%%

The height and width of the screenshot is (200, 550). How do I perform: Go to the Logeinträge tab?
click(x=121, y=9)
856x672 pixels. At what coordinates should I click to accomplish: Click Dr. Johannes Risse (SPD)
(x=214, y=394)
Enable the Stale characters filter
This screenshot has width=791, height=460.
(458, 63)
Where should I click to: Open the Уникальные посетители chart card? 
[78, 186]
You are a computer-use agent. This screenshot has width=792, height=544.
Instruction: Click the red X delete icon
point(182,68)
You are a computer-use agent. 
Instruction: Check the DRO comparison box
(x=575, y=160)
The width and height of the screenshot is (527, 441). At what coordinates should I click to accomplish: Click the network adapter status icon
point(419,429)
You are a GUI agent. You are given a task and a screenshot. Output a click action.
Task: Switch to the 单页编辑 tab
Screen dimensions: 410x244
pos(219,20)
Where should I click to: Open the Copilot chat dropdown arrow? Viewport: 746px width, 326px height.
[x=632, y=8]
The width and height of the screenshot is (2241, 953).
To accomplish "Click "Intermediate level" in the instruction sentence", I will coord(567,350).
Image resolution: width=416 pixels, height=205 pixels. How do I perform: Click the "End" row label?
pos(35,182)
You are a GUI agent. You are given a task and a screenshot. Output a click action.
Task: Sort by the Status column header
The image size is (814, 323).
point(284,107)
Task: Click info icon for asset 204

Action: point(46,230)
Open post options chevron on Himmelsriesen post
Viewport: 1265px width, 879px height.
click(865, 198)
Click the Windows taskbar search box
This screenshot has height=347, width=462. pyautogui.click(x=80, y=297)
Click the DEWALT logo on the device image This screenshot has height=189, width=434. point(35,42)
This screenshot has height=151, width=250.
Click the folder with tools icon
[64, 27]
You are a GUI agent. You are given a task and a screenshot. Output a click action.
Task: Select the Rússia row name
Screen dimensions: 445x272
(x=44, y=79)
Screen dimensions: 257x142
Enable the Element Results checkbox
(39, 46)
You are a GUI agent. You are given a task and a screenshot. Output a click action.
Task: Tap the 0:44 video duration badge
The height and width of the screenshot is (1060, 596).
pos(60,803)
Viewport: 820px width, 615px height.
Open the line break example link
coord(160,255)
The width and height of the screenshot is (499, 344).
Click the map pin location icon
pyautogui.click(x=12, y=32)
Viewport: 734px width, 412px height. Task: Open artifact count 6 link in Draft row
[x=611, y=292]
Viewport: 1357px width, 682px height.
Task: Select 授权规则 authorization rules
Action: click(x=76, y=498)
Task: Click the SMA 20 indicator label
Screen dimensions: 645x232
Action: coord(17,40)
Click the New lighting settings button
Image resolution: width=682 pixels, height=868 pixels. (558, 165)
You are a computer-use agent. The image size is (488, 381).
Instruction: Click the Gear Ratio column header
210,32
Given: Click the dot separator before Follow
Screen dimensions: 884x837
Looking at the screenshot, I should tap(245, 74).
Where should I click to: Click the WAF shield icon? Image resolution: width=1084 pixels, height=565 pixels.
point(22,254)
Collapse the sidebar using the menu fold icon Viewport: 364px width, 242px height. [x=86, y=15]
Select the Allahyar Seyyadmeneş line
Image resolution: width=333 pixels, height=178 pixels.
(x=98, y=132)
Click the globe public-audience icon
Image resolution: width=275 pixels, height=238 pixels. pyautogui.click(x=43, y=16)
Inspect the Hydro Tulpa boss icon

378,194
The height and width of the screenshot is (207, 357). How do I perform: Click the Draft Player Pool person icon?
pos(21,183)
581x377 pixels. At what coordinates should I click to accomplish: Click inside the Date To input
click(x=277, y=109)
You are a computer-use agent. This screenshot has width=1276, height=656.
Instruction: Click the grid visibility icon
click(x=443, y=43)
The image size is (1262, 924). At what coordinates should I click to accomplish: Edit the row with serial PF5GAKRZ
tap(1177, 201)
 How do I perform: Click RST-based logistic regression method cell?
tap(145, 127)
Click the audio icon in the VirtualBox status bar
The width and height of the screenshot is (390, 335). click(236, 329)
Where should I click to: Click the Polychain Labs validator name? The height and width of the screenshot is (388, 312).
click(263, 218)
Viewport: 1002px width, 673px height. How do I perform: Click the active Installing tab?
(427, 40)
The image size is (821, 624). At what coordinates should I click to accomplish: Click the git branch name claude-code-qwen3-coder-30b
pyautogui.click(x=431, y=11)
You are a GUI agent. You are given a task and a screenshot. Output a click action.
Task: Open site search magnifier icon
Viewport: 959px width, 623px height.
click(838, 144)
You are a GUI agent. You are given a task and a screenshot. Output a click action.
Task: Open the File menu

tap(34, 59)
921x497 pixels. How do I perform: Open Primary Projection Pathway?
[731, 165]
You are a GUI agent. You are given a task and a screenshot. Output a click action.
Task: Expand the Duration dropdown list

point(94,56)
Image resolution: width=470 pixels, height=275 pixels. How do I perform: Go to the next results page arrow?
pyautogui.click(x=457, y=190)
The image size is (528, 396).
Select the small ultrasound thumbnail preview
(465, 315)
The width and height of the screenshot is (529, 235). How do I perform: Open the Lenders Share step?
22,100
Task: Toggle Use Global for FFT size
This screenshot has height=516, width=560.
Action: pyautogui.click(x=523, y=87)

%%

Word for word, transcribe the data shown above.

RESULT OF THE EXERCISE:
The height and width of the screenshot is (200, 550). How do I perform: Go to the Logeinträge tab?
click(x=121, y=9)
856x672 pixels. At what coordinates should I click to accomplish: Click Dr. Johannes Risse (SPD)
(x=214, y=394)
Enable the Stale characters filter
This screenshot has width=791, height=460.
(458, 63)
Where should I click to: Open the Уникальные посетители chart card? 
[78, 186]
You are a computer-use agent. This screenshot has width=792, height=544.
Instruction: Click the red X delete icon
point(182,68)
You are a computer-use agent. 
Instruction: Check the DRO comparison box
(x=575, y=160)
The width and height of the screenshot is (527, 441). At what coordinates should I click to accomplish: Click the network adapter status icon
point(419,429)
You are a GUI agent. You are given a task and a screenshot. Output a click action.
Task: Switch to the 单页编辑 tab
Screen dimensions: 410x244
pos(219,20)
Where should I click to: Open the Copilot chat dropdown arrow? Viewport: 746px width, 326px height.
[x=632, y=8]
The width and height of the screenshot is (2241, 953).
To accomplish "Click "Intermediate level" in the instruction sentence", I will coord(567,350).
Image resolution: width=416 pixels, height=205 pixels. How do I perform: Click the "End" row label?
pos(35,182)
You are a GUI agent. You are given a task and a screenshot. Output a click action.
Task: Sort by the Status column header
The image size is (814, 323).
point(284,107)
Task: Click info icon for asset 204

Action: point(46,230)
Open post options chevron on Himmelsriesen post
Viewport: 1265px width, 879px height.
click(865, 198)
Click the Windows taskbar search box
This screenshot has height=347, width=462. pyautogui.click(x=80, y=297)
Click the DEWALT logo on the device image This screenshot has height=189, width=434. point(35,42)
This screenshot has height=151, width=250.
Click the folder with tools icon
[64, 27]
You are a GUI agent. You are given a task and a screenshot. Output a click action.
Task: Select the Rússia row name
Screen dimensions: 445x272
(x=44, y=79)
Screen dimensions: 257x142
Enable the Element Results checkbox
(39, 46)
You are a GUI agent. You are given a task and a screenshot. Output a click action.
Task: Tap the 0:44 video duration badge
The height and width of the screenshot is (1060, 596).
pos(60,803)
Viewport: 820px width, 615px height.
Open the line break example link
coord(160,255)
The width and height of the screenshot is (499, 344).
Click the map pin location icon
pyautogui.click(x=12, y=32)
Viewport: 734px width, 412px height. Task: Open artifact count 6 link in Draft row
[x=611, y=292]
Viewport: 1357px width, 682px height.
Task: Select 授权规则 authorization rules
Action: click(x=76, y=498)
Task: Click the SMA 20 indicator label
Screen dimensions: 645x232
Action: coord(17,40)
Click the New lighting settings button
Image resolution: width=682 pixels, height=868 pixels. (558, 165)
You are a computer-use agent. The image size is (488, 381).
Instruction: Click the Gear Ratio column header
210,32
Given: Click the dot separator before Follow
Screen dimensions: 884x837
Looking at the screenshot, I should tap(245, 74).
Where should I click to: Click the WAF shield icon? Image resolution: width=1084 pixels, height=565 pixels.
point(22,254)
Collapse the sidebar using the menu fold icon Viewport: 364px width, 242px height. [x=86, y=15]
Select the Allahyar Seyyadmeneş line
Image resolution: width=333 pixels, height=178 pixels.
(x=98, y=132)
Click the globe public-audience icon
Image resolution: width=275 pixels, height=238 pixels. pyautogui.click(x=43, y=16)
Inspect the Hydro Tulpa boss icon

378,194
The height and width of the screenshot is (207, 357). How do I perform: Click the Draft Player Pool person icon?
pos(21,183)
581x377 pixels. At what coordinates should I click to accomplish: Click inside the Date To input
click(x=277, y=109)
You are a computer-use agent. This screenshot has width=1276, height=656.
Instruction: Click the grid visibility icon
click(x=443, y=43)
The image size is (1262, 924). At what coordinates should I click to accomplish: Edit the row with serial PF5GAKRZ
tap(1177, 201)
 How do I perform: Click RST-based logistic regression method cell?
tap(145, 127)
Click the audio icon in the VirtualBox status bar
The width and height of the screenshot is (390, 335). click(236, 329)
Where should I click to: Click the Polychain Labs validator name? The height and width of the screenshot is (388, 312).
click(263, 218)
Viewport: 1002px width, 673px height. How do I perform: Click the active Installing tab?
(427, 40)
The image size is (821, 624). At what coordinates should I click to accomplish: Click the git branch name claude-code-qwen3-coder-30b
pyautogui.click(x=431, y=11)
You are a GUI agent. You are given a task and a screenshot. Output a click action.
Task: Open site search magnifier icon
Viewport: 959px width, 623px height.
click(838, 144)
You are a GUI agent. You are given a task and a screenshot. Output a click action.
Task: Open the File menu

tap(34, 59)
921x497 pixels. How do I perform: Open Primary Projection Pathway?
[731, 165]
You are a GUI agent. You are given a task and a screenshot. Output a click action.
Task: Expand the Duration dropdown list

point(94,56)
Image resolution: width=470 pixels, height=275 pixels. How do I perform: Go to the next results page arrow?
pyautogui.click(x=457, y=190)
The image size is (528, 396).
Select the small ultrasound thumbnail preview
(465, 315)
The width and height of the screenshot is (529, 235). How do I perform: Open the Lenders Share step?
22,100
Task: Toggle Use Global for FFT size
This screenshot has height=516, width=560.
Action: pyautogui.click(x=523, y=87)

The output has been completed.